When I was going through my radiation and initial temodar session, I did have a very bad and directed negative and rude attitude with my sister. For some reason, she was the only one who I was upset with and was brutely honest with. As time went on with my treatments, it did pass. I also started to realize that I was doing it, and encouraged my husband and whoever else was around me to tell me when I was doing it. That is the tricky thing with the brain, I never realized what I was doing until I had already done it.
Things will get better, tell him to keep a positive attitude. He and yourself should surround yourselves with positive attitudes and keeping life as normal as possible (that is my opinion of course!). That combined with a good support group is the best. It is weird that you really dont realize how good it is to feel normal.

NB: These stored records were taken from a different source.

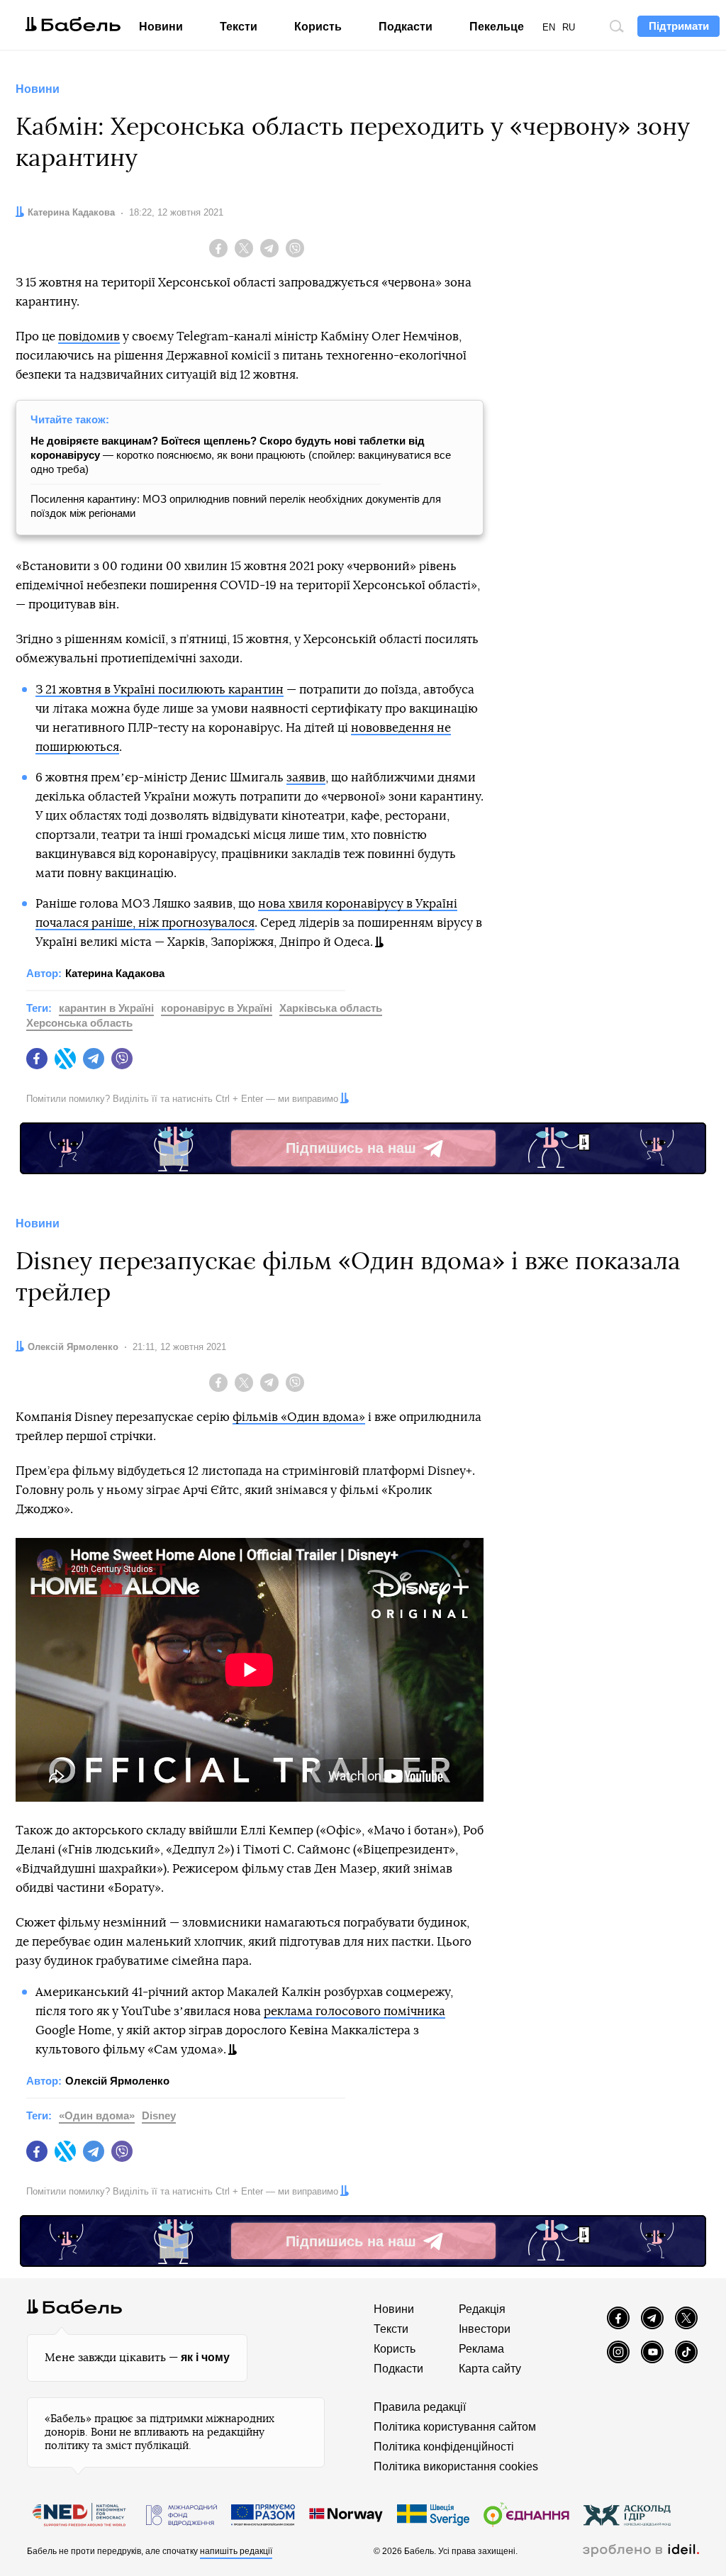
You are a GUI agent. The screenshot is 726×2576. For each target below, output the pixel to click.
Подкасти (405, 27)
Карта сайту (490, 2369)
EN (548, 27)
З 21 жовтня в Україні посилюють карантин (159, 690)
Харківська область (330, 1008)
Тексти (238, 27)
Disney (159, 2115)
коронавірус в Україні (216, 1008)
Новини (161, 27)
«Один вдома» (97, 2115)
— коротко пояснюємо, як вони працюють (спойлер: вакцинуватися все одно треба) (240, 455)
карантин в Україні (106, 1008)
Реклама (481, 2349)
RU (568, 27)
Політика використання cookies (456, 2466)
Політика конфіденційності (444, 2447)
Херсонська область (79, 1023)
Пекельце (496, 27)
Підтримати (679, 26)
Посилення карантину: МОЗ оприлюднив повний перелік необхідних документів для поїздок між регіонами (235, 506)
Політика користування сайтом (455, 2427)
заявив (305, 777)
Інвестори (484, 2329)
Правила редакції (420, 2407)
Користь (318, 27)
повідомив (89, 336)
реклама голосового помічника (354, 2011)
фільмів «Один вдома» (299, 1417)
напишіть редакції (236, 2551)
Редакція (482, 2309)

Check out the National Brain Tumor Foundation--there are a lot of good people on that site and message boards that will be able to help you both. Fact is, I have not been to a "live" support group until this last month, but have been doing great (I was diagnosed in May) thanks to the NBTF website. Keeping around the positive and determined attitudes helps a lot. I would reccommend staying away from those who make you feel that things are negative.

narthur
Posts: 7
Joined: Aug 2008

i had a tumor around the frontal lobe of my brain. after surgery and during the radiation, i noticed that i had out burst, after saying them, i knew it was wrong and aplogized. i asked the dr. about it, he said that the part of my brain that was irritated by the surgery and radiation made me not have a filter. and being tired doesn't help matters...don't worry, it gets better!! i surround myself with people that are layed back and relaxed. Hyper people wore me out. i was very fustrated at the begining because a lot is going on and youre not in control of it. i wish the best of luck to you. stay positive! make every obstacle an opportunity!